Quoted text =>

-- start --

The funny thing is, I never thought Windows XP was unstable until I had to really work with it. I always thought, people were overly critical about the stability of XP, but I must say the reality is much harsher than I believed.

My experience with stability of operating systems:
- reboot IRIX every 3 to 6 months
- reboot HPUX every 2 to 4 weeks
- reboot Linux every 4 weeks to 3 months
- reboot Win XP SP2 every 2nd day

Therefore interoperability will cost Windows more than it wil bring them marketshare wise.

RE: Interoperability
by Doc Pain on Sat 22nd Dec 2007 19:03 UTC in reply to "Interoperability"
Doc Pain Member since:
2006-10-08

"This allows Samba devs to verify their understanding of the protocol and make sure it correctly communicates with Windows clients. Sure, Samba has worked quite well this far too but this is just to make absolutely sure they haven't missed anything."

As you know, nearly everything has the potential to improve; same thing for Samba.

"In the future I hope Microsoft understands the need for interoperability since they no longer can drive all the alternatives OSes out of the market."

As someone else mentioned before, MICROS~1 is interested in working operability just in the way it can lead them to more oh joy oh market share, and so to more money for the shareholders.

-- end --

Data entries =>

-- start --

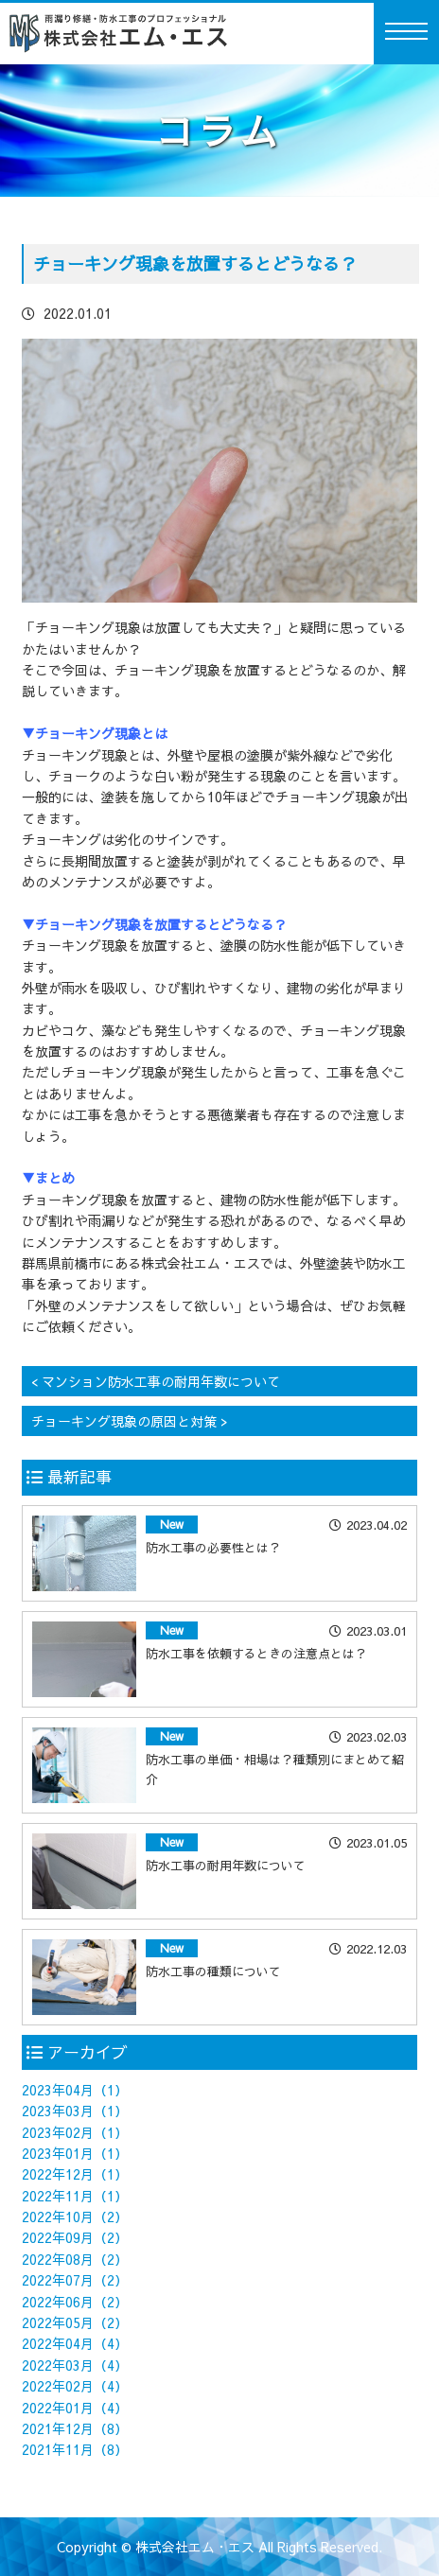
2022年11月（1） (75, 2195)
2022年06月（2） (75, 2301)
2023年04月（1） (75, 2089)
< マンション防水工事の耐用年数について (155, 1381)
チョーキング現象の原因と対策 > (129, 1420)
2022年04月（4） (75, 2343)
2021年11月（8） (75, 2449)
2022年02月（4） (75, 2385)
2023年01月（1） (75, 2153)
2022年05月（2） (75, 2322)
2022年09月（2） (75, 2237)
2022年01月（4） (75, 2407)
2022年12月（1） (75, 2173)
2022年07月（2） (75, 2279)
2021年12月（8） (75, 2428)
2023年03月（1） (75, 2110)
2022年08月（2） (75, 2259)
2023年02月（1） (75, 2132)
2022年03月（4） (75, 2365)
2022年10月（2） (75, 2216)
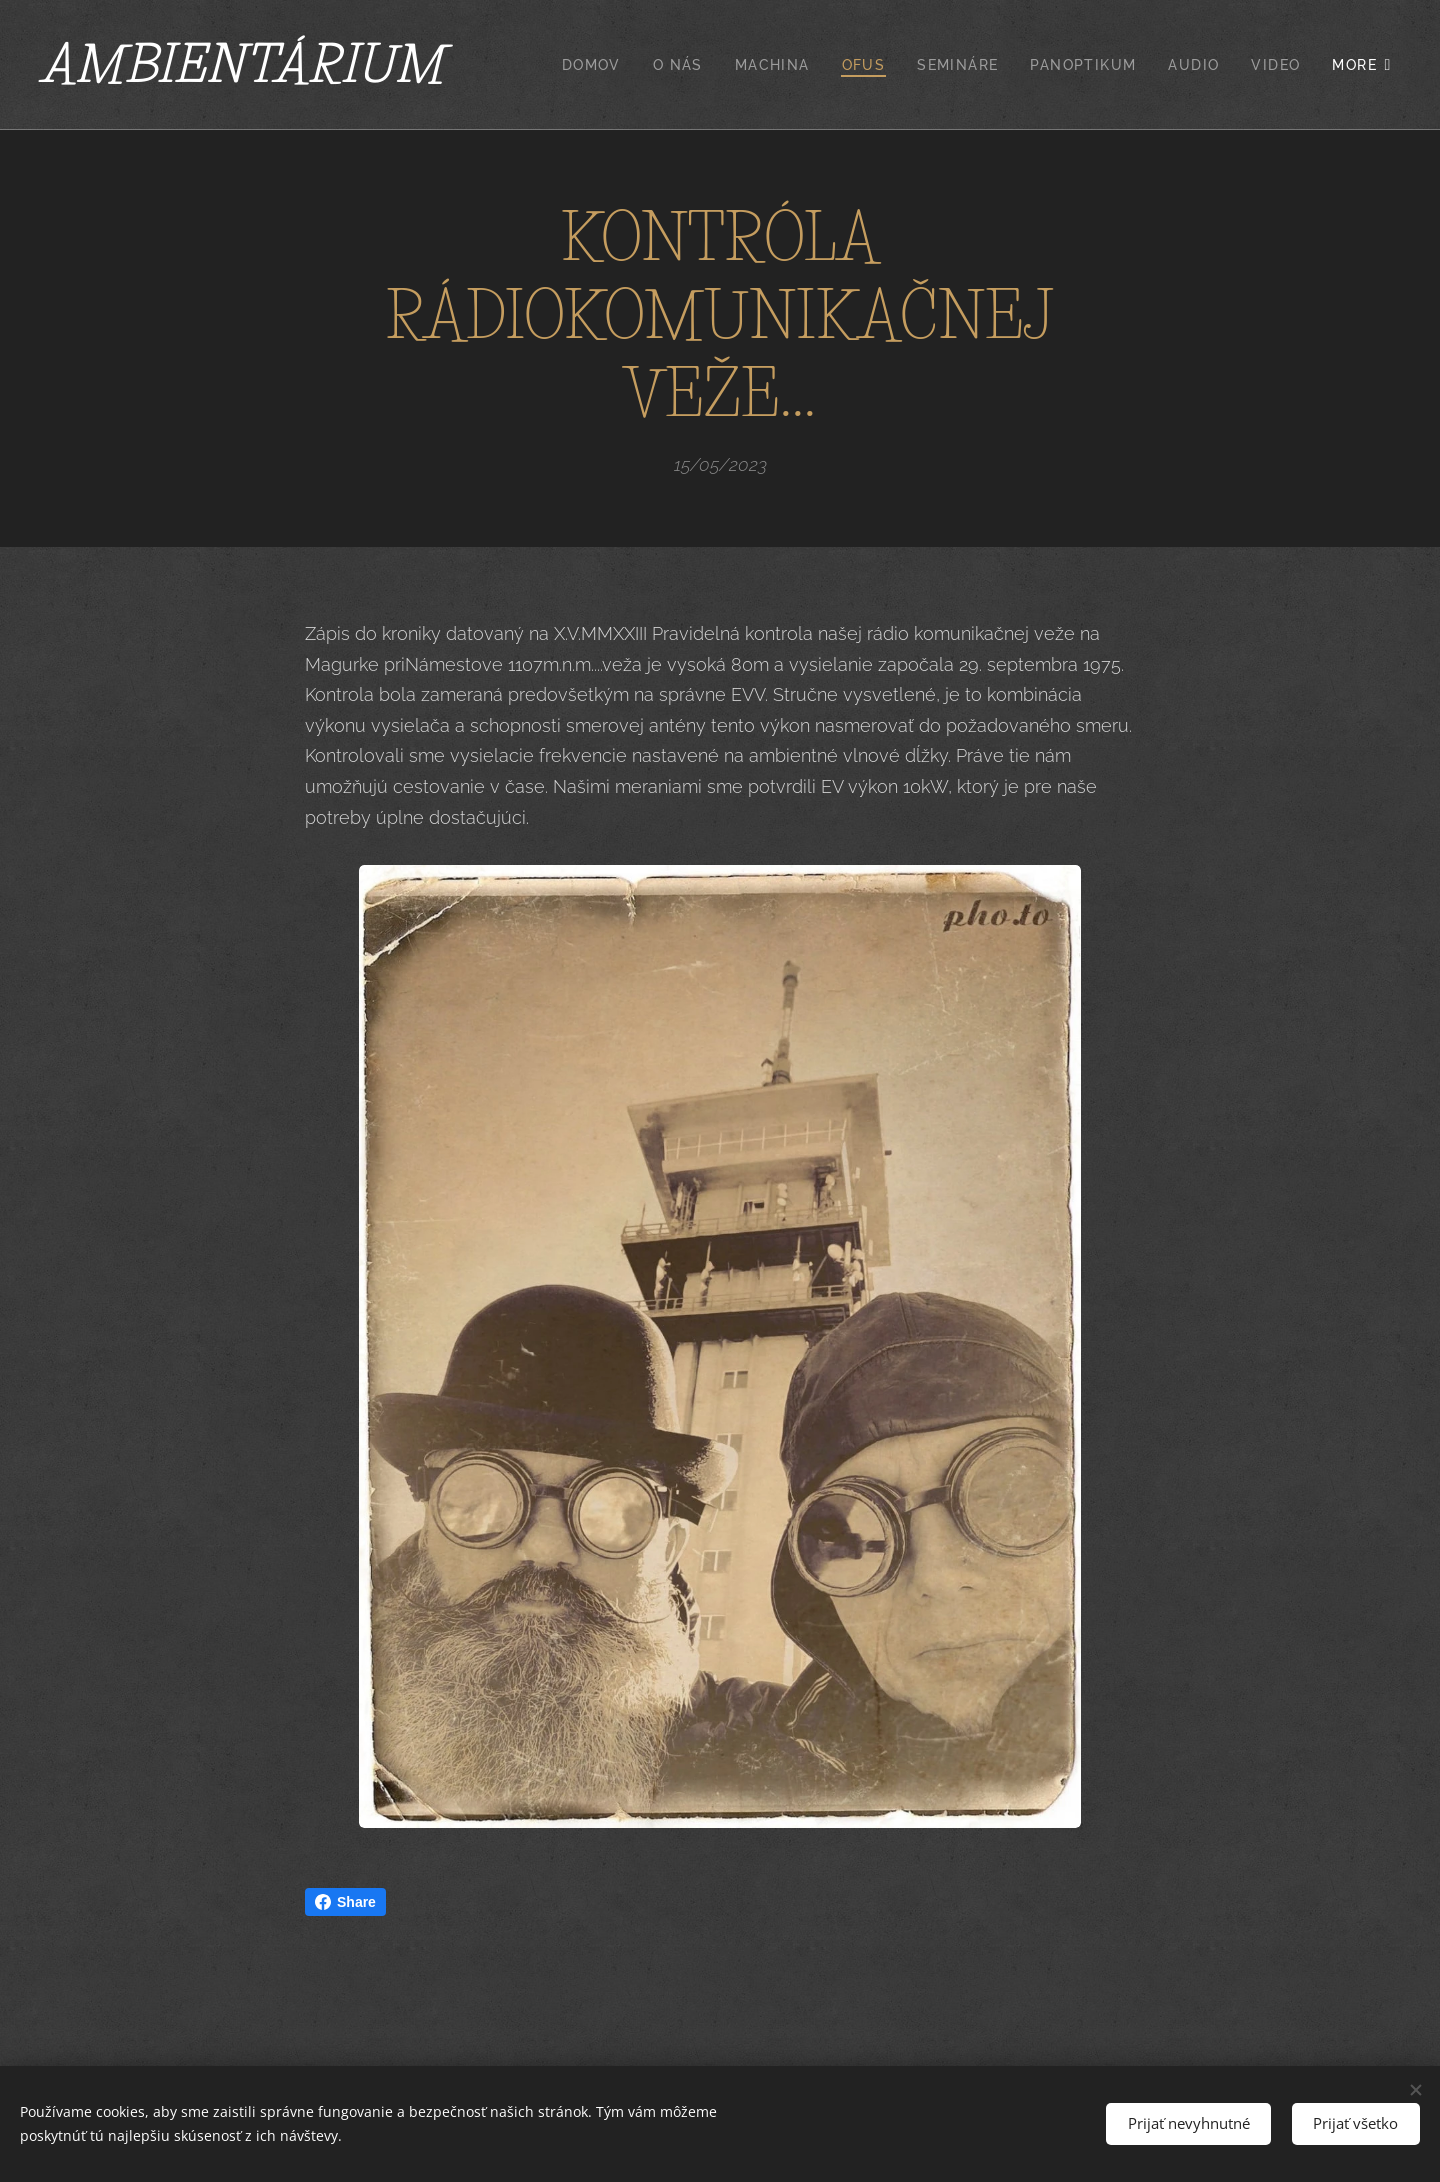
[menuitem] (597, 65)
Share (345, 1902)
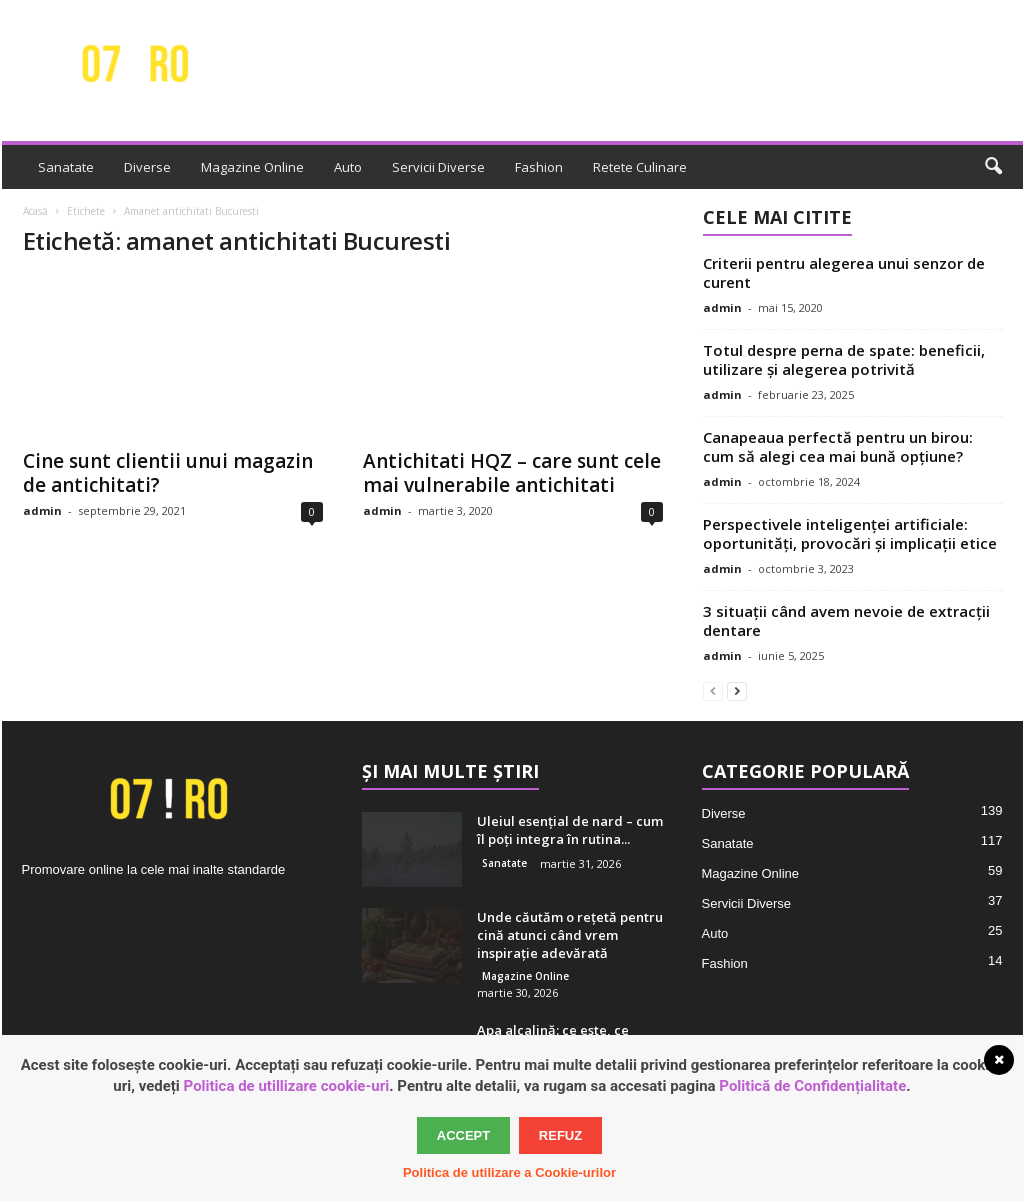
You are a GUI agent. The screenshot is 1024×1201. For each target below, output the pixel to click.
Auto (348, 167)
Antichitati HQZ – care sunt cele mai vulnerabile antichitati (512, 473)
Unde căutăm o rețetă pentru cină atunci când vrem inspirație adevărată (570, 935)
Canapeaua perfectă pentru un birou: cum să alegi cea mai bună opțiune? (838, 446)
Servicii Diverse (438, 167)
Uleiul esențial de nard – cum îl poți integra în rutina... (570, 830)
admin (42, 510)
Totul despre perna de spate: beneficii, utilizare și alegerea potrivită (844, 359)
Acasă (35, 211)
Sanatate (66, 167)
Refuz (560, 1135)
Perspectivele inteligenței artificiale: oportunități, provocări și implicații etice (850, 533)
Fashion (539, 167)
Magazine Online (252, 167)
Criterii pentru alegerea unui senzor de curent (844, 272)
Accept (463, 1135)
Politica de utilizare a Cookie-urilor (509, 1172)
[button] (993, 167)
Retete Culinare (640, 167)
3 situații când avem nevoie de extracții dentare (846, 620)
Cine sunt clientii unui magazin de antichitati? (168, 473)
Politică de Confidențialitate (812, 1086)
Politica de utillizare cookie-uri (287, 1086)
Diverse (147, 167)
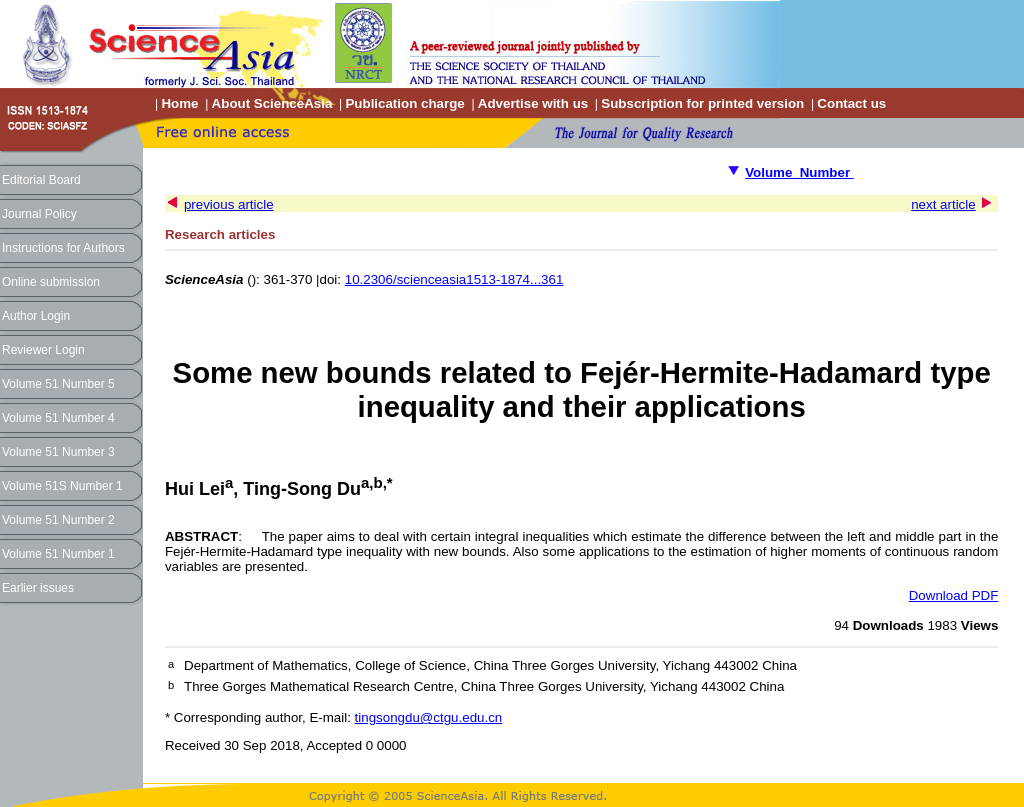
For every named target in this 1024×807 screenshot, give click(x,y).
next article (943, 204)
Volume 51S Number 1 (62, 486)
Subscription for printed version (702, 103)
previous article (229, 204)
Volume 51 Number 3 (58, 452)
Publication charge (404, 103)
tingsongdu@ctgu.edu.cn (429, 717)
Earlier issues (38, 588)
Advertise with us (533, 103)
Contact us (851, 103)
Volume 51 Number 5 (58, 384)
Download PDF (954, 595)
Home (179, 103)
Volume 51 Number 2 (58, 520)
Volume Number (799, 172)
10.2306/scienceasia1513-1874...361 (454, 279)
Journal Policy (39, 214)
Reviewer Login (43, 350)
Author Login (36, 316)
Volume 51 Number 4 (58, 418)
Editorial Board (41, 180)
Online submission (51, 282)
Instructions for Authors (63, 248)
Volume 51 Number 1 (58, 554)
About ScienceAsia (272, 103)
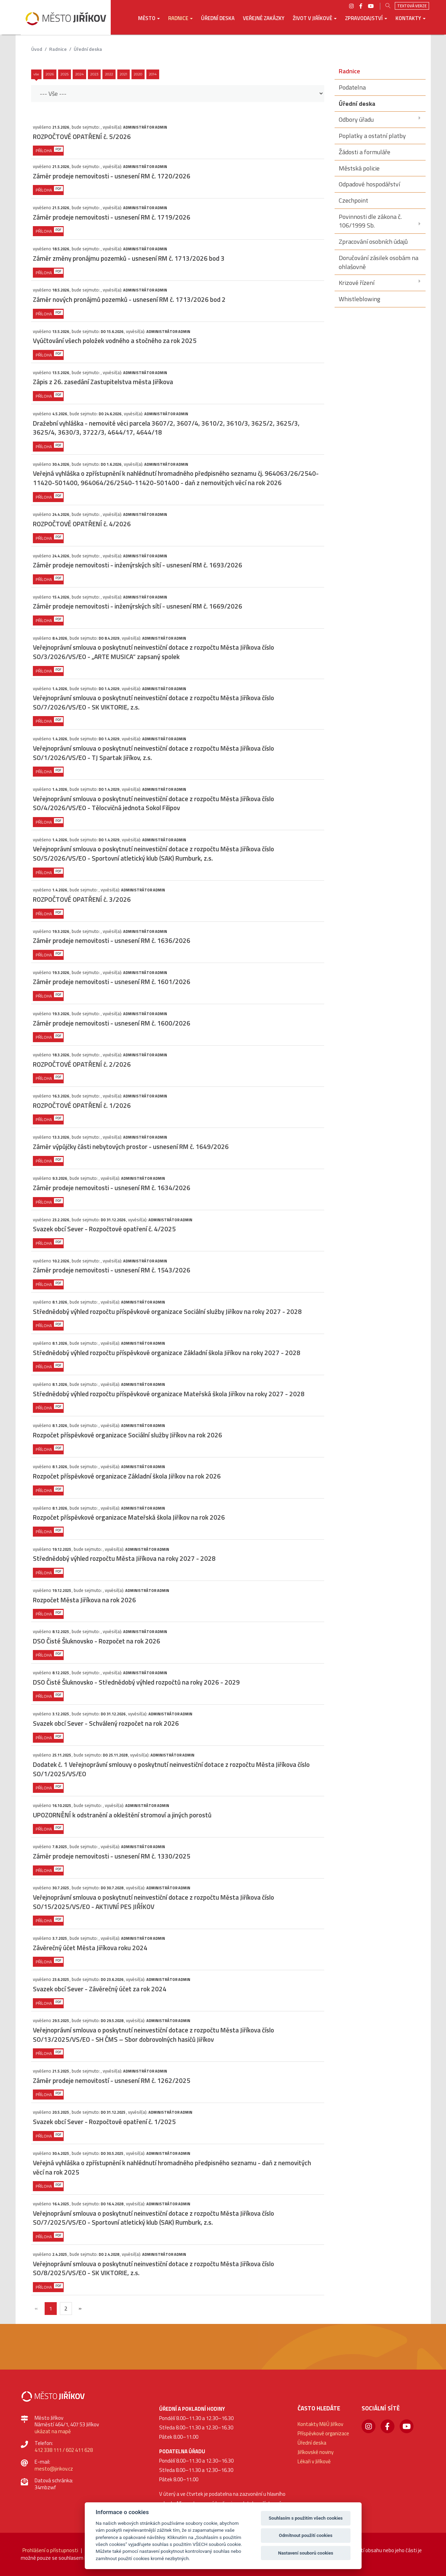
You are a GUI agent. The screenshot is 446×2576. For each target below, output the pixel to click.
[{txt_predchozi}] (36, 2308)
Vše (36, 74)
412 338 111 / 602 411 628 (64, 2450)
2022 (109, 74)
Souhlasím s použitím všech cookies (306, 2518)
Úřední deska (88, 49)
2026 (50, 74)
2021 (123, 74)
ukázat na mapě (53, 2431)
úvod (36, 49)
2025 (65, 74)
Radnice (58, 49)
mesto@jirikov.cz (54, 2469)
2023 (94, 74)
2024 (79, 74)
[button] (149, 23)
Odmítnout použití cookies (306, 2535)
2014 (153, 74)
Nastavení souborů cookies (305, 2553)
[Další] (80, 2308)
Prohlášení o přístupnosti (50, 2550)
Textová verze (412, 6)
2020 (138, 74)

-- end --

Tasks to complete =>
(1) Answer these questions about the forum comments:
(a) How often does the first writer reboot HPUX?
(b) Which operating system does that writer reboot every 3 to 6 months?
(c) On what date did Doc Pain post the reply?
(2) Please explain, in one to three sentences, why the forum comments say Microsoft should understand the need for interoperability.
(3) Proceed with the forum comments from where they stop.

Answers =>
(1)
(a) Every 2 to 4 weeks.
(b) IRIX.
(c) Saturday, December 22, 2007.

(2) Microsoft should understand the need for interoperability because it can no longer drive all the alternative operating systems out of the market.

(3)
Creating methods and means for interoperability has alway been a job for free software developers who nearly "guess, trial and error" engineered software products that were able to communicate to "black box like" MICROS~1 products in an acceptable way.

Just imagine, if MICROS~1 released the specs for everything they have, in very short time Linux and UNIX would provide everything most "Windows" users are that proud of, and along with the latest "Vista" deals ("Get 'Vista', and by the way, get a new PC.") "Windows" has the chance to be less and less interesting to customers, because it costs too much when the requested functionalities can be obtained by using Linux / UNIX for free.

"But if Microsoft makes it easier for Windows to properly communicate with alternative OSes it just might convert some people back to Windows."

No, I don't think so. Most users of non-"Windows" OSes know why they've leaved "the boat", and even if "Windows" provided what is already standard in Linux / UNIX world for years, what would be the benefit for the individuals? The same power for much more money.

"They should understand that if an OS is to stay it shouldn't try to do that by forcing people to use only that OS: it should rather just try prove it is better to use than the other ones yet allow one to exchange information with the "inferior" OSes just as easily as with other machines running the same OS."

But I think they've done this since they started existing, hm?

"Bad interoperability usually translates to inferior and as such it's actually bad PR for them."

Yes, I agree here. I think that's why Linux and UNIX OSes are so popular among users who know about the importance of interoperability. But as you will admit, the average home users of "Windows" don't care for interoperability.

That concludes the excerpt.